TASK TO CARRY OUT: According to the text on inheriting Dubai property, how much does a property-only DIFC will cost to register?
── DOCUMENT EXCERPT
How is Dubai property inherited, and why do foreigners register a DIFC Will?
Dubai real estate held by a foreigner is a UAE-situs asset. When the owner dies, jurisdiction over its transfer sits with the Dubai courts, not the courts of the owner's home country. By default the courts apply UAE Personal Status Law, which for movable and immovable assets follows Sharia succession shares. For a non-Muslim foreigner, that default rarely produces the outcome assumed in a London, Berlin, or Mumbai estate plan.
What Sharia default produces
- A surviving wife receives 1/8 of the estate when there are children
- Sons receive twice the share of daughters
- Parents of the deceased receive fixed shares ahead of the spouse
- There is no automatic right of survivorship between spouses
The DIFC Wills route
Since 2015 the DIFC Wills Service Centre, a common-law jurisdiction inside the UAE, has allowed non-Muslims to register a will electing their home-country law of distribution. The Dubai courts will then enforce the will directly, bypassing the Sharia default. Registration is in person or by video at the DIFC Courts, takes 30–45 days, and costs AED 10,000–15,000 for a full will covering global assets, or AED 5,000 for a property-only will.
────
── GIVEN INFORMATION
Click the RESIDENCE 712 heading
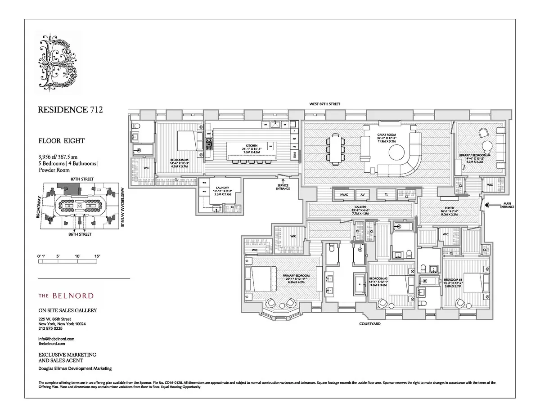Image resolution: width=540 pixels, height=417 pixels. (x=67, y=110)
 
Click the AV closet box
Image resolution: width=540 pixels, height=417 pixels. (x=362, y=195)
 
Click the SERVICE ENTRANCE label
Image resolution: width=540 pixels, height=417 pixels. (x=283, y=186)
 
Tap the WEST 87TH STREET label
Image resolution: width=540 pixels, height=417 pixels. (x=324, y=104)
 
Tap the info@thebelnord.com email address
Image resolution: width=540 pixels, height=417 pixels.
────
RESULT OF THE EXERCISE: AED 5,000.